» **TEXT FOR ANALYSIS**

The stories of the struggles of teachers are heartbreaking for anyone who listens.
A bright young teacher is getting married early so she can get on her fiance’s health care plan from the Sacramento School District. Another single mother with a 12-year-old has had to take an outside health care plan with a $6000 deductible because it’s the only plan she can afford on her salary.
And a bright young teacher is getting a master’s at home as he teaches a full day and gets $1000 a month from his parents just to make ends meet.
I am particularly frustrated right now because this problem was solvable a year ago. While I did not know the depths of the compensation problem at the time, the math coming out of the parcel tax talk did not add up.
Here we were, with the district professing we were at an average funding level and yet were providing above average services. It didn’t add up then. To his credit, Alan Fernandes was encouraging the
school board to think big and go up to a $960 parcel tax. The Vanguard supported that idea. But the board majority did not want to risk it.
I have no doubt that the district would have had to have done a real campaign – organize on the precinct level and put real money into the effort – but I also have little doubt that they would have prevailed. Instead, they took the safe way out and passed a much lower parcel tax that does not provide the district with the money it needs to remain competitive.
At the end of the day, we can look for marginal savings. We can try to find ways to cut $100,000 here, and $200,000 there. The reality is that some of it will produce real savings and some of that savings may come at a cost.
There is also a cost to implement those changes. The district only has so much staffing and personnel to explore and put into motion those changes.
There are factors involved in incremental change: (1) the amount of the expected savings, (2) the work needed to produce that change; (3) the impact of the change on the effectiveness of the educational program; and (4) the downside risks and the opportunity costs.
In the end I believe that we have to look at the big ticket items. One of the biggest areas of additional spending is on the seventh period at the high schools and junior highs.
I looked at the research on the advantages of seventh-period days and found it’s much more mixed and more modest than expected. The research has found only “limited evidence” that any particular scheduling model has a great impact on student learning than any other.
Studies have founds limited evidence that the seven-period day is any more appropriate for students, or improves instruction any better, than any other scheduling model (Hackmann, Hecht, Harmston, Plisa, Ziomek, 2001).
A study from Washington state found modest gains in reading, writing and math on an assessment test for students in a seven-period block and modified block schedule compared to other models (Baker, Joireman, Clay & Abbott, 2006).
However, those researchers caution that many other factors contribute to student success and suggest that “what really matters . . . is that schools select a schedule that meets their particular needs and that schools provide professional development to support” the model.

» **TASK 1**
Please transcribe the article on teacher compensation word for word, from "Studies have founds" up to and including "Plisa, Ziomek, 2001).".
» **TASK 2**
In the article on teacher compensation, how high a parcel tax did Alan Fernandes urge the school board to seek?
» **TASK 3**
Resume the article on teacher compensation, starting right after its final sentence.
The records that come next have no connection to the article on teacher compensation.

» **RECORD EXCERPTS**
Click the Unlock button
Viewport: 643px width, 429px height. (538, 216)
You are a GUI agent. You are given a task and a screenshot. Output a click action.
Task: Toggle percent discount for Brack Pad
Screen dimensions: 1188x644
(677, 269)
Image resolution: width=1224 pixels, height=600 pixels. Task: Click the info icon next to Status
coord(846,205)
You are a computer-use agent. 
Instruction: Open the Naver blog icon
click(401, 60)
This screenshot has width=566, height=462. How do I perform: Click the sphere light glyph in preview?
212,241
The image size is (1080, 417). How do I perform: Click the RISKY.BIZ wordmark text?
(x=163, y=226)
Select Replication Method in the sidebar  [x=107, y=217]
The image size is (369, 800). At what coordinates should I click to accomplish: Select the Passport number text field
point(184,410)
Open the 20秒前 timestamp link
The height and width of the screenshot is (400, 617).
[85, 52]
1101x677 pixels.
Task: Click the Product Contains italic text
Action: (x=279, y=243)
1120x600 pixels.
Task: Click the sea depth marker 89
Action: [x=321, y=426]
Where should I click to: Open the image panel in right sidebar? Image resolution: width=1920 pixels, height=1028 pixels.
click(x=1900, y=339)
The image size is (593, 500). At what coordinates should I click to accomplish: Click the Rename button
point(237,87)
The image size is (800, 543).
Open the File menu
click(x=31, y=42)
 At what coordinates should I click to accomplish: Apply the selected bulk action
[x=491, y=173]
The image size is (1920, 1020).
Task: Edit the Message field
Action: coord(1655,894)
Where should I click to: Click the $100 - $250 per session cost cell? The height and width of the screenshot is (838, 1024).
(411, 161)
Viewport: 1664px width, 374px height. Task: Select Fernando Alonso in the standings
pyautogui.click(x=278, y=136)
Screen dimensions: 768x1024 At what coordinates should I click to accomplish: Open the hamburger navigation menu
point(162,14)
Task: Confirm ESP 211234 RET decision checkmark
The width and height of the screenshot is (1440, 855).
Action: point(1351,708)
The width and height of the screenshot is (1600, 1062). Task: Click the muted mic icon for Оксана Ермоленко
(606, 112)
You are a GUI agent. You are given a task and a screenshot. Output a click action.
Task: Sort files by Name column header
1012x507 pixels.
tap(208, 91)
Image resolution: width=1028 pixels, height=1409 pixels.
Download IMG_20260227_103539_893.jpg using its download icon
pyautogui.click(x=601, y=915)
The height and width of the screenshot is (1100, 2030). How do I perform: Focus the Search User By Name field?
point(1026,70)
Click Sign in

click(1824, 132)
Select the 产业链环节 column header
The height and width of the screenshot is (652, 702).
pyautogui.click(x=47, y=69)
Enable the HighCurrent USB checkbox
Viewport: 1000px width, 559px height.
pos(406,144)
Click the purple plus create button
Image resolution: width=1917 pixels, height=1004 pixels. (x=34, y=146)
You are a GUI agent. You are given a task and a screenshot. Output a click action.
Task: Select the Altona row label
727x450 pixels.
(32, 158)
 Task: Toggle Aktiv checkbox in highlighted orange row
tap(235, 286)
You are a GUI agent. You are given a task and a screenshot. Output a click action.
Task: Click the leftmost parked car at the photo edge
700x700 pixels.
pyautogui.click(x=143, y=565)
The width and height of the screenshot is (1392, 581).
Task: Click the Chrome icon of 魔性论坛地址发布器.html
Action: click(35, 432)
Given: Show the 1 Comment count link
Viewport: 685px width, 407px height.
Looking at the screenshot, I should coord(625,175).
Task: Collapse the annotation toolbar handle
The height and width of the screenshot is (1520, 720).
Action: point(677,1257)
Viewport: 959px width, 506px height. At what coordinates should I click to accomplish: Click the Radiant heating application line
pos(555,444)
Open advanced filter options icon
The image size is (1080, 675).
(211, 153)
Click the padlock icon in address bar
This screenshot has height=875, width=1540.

» **EXERCISE OUTPUT 1**
Studies have founds limited evidence that the seven-period day is any more appropriate for students, or improves instruction any better, than any other scheduling model (Hackmann, Hecht, Harmston, Plisa, Ziomek, 2001).

» **EXERCISE OUTPUT 2**
$960.

» **EXERCISE OUTPUT 3**
With that said, Davis parents, many of whom live in a town that they cannot afford in order to enable their children to attend these schools, are unlikely to support a reduction in the educational choices their children receive – and therefore I would not expect parents will support the district cutting back on classes.
That leaves a potential parcel tax expansion such as the one suggested a year ago.
With all of that being said, I think the district needs to take a measured approach between now and January. That does not leave a lot of time, but if they wish to put a parcel tax on the ballot they need to decide between June 2018 and November 2018.
The first question will be to determine how much they need. And I have yet to see an official district analysis of the pay situation. As I suggested in my response yesterday, this seems like a very large change, however, when you consider both the need for salary increase as well as medical benefit improvement.
On the salary side, anecdotally it is difficult to know how much is accurate, but one of the teachers indicated he gets $2400 take home each month, slightly above the entry level pay. He said that if he worked at West Sacramento’s school district, he would take home $600 more – that represents about a 25 percent increase in take home pay. That is rather substantial.
We also understand that the health care benefits are subpar, with the teacher getting married early to get on her husband’s benefits from the Sacramento School District and another employee using outside coverage with a $6000 deductible to avoid the high cost of the current district plan.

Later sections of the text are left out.